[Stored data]
--------------------------------

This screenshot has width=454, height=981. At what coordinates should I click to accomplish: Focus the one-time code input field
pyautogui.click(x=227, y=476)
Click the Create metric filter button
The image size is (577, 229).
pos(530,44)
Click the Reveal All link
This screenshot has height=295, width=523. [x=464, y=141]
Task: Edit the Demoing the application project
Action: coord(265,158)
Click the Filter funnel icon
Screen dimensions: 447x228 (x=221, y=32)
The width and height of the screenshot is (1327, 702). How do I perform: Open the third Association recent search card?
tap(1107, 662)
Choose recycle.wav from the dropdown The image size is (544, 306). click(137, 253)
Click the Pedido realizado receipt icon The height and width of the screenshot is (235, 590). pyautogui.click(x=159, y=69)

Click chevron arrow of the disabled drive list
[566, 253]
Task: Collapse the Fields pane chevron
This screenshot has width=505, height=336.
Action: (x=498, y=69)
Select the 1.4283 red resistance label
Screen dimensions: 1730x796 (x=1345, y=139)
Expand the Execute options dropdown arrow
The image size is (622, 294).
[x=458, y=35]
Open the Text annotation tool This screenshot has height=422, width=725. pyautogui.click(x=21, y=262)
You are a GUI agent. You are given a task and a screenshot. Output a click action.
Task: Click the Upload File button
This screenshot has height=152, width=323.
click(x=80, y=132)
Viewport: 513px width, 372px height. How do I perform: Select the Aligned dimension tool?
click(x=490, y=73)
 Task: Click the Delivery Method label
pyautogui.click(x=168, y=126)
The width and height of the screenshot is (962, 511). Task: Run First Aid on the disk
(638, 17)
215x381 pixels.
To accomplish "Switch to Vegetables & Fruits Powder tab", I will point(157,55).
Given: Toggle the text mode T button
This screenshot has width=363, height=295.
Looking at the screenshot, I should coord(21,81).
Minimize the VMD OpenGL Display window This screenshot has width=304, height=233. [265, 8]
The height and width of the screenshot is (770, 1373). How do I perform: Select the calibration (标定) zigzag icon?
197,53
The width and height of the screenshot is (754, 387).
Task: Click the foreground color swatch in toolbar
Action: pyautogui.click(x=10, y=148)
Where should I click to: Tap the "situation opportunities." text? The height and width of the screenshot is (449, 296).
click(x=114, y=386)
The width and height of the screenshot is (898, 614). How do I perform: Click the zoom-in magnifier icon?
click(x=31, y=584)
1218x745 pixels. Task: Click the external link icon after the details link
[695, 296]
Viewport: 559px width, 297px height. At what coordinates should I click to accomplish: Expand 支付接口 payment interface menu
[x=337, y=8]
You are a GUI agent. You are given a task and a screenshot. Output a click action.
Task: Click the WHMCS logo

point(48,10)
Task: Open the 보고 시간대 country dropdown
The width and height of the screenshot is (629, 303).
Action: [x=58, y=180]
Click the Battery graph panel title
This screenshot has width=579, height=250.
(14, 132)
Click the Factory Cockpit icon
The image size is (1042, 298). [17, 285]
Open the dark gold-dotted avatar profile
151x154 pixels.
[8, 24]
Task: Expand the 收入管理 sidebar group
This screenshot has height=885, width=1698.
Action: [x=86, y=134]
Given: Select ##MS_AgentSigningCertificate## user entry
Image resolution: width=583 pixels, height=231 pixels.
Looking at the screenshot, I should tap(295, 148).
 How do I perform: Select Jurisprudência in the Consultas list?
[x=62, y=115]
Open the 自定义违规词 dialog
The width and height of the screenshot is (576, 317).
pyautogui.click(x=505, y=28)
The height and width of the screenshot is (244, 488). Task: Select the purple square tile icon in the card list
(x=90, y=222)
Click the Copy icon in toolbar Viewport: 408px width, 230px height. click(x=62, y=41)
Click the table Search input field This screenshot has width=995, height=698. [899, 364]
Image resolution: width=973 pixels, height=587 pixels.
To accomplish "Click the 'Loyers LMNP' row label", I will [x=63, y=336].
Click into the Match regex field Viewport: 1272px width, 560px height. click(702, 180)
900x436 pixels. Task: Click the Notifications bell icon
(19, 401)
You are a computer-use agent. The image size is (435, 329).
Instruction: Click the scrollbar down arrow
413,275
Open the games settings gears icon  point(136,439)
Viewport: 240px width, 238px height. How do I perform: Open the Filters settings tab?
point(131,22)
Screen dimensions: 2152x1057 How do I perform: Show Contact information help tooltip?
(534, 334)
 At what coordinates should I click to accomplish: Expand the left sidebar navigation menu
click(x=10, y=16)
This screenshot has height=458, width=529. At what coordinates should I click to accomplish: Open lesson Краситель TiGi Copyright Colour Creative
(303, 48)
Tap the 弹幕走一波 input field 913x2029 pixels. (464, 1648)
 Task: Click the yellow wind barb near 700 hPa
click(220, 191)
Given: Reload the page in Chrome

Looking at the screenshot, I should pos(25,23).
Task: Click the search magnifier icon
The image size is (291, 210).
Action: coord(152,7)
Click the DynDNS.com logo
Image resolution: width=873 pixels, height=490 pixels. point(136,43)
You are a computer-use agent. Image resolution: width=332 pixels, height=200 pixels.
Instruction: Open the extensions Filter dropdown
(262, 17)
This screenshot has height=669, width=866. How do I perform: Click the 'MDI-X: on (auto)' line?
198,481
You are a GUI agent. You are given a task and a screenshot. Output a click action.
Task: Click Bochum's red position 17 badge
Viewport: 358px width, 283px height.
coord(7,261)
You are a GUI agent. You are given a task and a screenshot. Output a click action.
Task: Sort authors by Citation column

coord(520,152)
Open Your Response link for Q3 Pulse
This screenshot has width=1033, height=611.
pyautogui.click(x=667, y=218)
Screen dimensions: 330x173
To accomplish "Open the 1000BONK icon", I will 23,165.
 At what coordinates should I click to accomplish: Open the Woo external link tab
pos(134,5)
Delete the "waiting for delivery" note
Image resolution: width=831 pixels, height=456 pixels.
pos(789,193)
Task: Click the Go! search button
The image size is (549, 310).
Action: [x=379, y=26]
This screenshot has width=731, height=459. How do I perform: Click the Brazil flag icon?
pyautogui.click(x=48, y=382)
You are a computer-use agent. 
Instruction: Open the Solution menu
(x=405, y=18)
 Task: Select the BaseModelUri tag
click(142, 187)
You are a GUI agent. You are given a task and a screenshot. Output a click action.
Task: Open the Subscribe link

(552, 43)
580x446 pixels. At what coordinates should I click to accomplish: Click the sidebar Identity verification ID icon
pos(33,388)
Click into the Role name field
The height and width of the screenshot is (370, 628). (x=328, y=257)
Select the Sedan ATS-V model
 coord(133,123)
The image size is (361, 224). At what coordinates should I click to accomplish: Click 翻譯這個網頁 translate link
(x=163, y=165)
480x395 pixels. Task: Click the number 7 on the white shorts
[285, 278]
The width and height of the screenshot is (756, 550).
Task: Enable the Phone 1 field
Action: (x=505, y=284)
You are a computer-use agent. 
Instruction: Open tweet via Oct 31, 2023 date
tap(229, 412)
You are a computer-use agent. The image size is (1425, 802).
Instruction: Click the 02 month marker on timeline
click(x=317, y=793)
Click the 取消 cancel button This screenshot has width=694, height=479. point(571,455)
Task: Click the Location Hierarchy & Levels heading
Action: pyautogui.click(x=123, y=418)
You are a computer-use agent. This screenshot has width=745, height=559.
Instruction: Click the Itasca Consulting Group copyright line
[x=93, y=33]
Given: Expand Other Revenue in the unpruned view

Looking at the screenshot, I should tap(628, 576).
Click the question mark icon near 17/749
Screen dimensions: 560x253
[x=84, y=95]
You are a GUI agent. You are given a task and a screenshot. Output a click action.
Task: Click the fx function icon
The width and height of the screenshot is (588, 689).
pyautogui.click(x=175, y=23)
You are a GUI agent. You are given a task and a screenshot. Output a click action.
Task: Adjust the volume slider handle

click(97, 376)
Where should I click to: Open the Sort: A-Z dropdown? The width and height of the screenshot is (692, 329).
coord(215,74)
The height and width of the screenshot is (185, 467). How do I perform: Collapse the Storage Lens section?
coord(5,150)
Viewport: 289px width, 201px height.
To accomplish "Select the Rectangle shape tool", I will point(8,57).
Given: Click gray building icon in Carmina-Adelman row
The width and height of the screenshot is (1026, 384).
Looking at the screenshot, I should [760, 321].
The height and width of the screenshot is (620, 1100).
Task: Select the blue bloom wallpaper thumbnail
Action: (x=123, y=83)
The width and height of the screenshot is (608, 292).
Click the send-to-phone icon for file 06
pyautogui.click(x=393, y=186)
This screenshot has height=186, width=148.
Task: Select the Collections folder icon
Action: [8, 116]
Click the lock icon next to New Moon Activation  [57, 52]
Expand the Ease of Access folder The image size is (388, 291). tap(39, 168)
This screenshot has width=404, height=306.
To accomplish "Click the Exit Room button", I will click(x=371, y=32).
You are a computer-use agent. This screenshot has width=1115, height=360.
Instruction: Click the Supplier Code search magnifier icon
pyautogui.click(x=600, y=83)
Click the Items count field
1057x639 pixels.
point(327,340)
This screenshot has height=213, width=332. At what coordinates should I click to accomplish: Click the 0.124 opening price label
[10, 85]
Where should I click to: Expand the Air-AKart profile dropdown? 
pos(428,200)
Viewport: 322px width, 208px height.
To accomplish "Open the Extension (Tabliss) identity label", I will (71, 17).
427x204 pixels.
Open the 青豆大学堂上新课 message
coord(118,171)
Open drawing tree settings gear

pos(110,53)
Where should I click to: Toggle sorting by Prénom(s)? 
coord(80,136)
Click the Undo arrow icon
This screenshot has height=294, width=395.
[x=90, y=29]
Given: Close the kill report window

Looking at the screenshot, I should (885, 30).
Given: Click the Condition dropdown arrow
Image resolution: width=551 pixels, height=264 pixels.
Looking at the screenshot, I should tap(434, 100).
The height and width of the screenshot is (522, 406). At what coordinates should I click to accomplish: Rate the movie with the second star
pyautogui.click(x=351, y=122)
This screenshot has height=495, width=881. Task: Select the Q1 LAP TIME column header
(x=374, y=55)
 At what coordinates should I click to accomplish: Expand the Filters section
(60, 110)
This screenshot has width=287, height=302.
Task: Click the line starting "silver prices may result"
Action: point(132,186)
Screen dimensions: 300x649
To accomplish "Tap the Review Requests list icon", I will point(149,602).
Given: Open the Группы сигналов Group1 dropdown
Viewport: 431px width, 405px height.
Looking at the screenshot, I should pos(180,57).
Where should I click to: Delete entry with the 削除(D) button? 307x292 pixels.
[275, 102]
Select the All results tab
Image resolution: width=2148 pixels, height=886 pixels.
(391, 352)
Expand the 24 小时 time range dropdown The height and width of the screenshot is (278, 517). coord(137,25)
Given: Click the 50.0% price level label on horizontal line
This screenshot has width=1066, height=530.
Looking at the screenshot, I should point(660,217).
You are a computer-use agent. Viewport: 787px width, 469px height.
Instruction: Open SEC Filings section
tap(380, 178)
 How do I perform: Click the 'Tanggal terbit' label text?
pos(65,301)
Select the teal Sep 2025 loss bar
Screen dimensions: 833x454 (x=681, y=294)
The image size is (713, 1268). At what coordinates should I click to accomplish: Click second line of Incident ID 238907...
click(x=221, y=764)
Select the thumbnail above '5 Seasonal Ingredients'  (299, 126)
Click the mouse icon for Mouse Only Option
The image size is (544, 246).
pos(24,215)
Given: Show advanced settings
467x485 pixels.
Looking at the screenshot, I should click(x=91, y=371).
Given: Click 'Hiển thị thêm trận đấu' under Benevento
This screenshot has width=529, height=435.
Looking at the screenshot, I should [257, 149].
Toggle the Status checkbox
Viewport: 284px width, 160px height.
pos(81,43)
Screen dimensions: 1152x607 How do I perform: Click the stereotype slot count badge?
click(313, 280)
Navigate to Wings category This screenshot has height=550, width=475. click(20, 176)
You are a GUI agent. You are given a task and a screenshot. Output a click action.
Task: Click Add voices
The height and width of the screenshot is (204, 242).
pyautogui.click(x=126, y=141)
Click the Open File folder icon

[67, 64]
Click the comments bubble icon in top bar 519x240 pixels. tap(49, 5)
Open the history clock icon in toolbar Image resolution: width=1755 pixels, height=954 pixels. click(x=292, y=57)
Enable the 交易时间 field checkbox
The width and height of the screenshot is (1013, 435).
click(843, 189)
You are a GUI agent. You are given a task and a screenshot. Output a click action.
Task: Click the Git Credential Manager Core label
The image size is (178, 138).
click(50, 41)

--------------------------------

▶ [Instructions for the task]:
Return a copy of each line in the entries that carries the string "computer".

▶ [Answer space]:
You are a computer-use agent. The image size is (435, 329).
You are a computer-use agent. Image resolution: width=332 pixels, height=200 pixels.
You are a computer-use agent. 
You are a computer-use agent. 
You are a computer-use agent. The image size is (1425, 802).
You are a computer-use agent. This screenshot has width=745, height=559.
You are a computer-use agent. This screenshot has width=1115, height=360.
You are a computer-use agent. Viewport: 787px width, 469px height.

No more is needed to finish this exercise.